Collecting digital documents


If you are reading a printed copy of this page, you are reading an incomplete version, please print for US letter paper or for A4 sized paper.

Course Description

More and more archives and libraries are trying to build collections of digital documents to support the parent institutions' mission of dissemination of information. Many of these documents have a long-run value. And many of them come as complex object. Therefore these documents require curatorial efforts that go beyond simple storage on a web site. At this time, such documents are typically stored in formal repositories. Repository building and maintenance is a crucial avenue for libraries to increase relevance in the digital age.

There are three basic challenges in collecting digital docments. First there is the issue of maintaining a server to house and maintain the collection. Second there is the issue of understanding the complicated structure of digital documents. For example, a digitatized book may come as a set of scanned images, some text that has been extracted from the pages, some cover art and some metadata on the origin of the book, i.e. the particular edition and print. The book therefore is a composite object of distinct files, in different format, but that have be kept together. Third, there is the issue of managing the collection itself, and the implementation of the management through the software. The collection policy can be extremely simply. But it has to be precise, because the collection management software has to be set up to enforce it.

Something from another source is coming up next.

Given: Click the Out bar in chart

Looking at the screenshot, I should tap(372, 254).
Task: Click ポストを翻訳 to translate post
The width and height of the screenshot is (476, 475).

This is hands-on course that develops repositories for document collection from scratch. See the prerequisite section for technical details.

All software used is open-source. Broadly, there are three parts to the course. First, the students set up an open source operating system. Second the students set up an open source repository system. Third, students configure the repository to implement a collection scenario that the student defines. Fourth the students feed some documents into it.

The operating system is the testing version of Debian GNU/Linux. The repository software is Fedora Commons, version 3. Surely the repository software could be installed on a different operating system.

Course objectives

After taking this course students


There are no educational prerequisites for this course. However there are some technical prerequisits. Students who are unsure about these should ask in plenty of time before the course starts, by email to the instructor, with subject "LIS901-6".

The server hardware can come from three sources. The easiest, but possibly most expensive version, is to rent a server. Server rentals cost start at about $30 a month. Students who want to rent should arrange for the rental shortly before class starts. Students who rent a server should make sure it runs the Debian (preferred) or Ubuntu (should work too) operating systems. Students need to have ssh access data for the server. This would be a password for the user "root", and an domain or ip address for the server. Students should bring their own laptops to class. Before renting a server students may wish to check with the instructor if the particular server type is correct. If a server recommended by the instructor turns out to be incorrect, the instructor will reimburse the student for the cost incurred.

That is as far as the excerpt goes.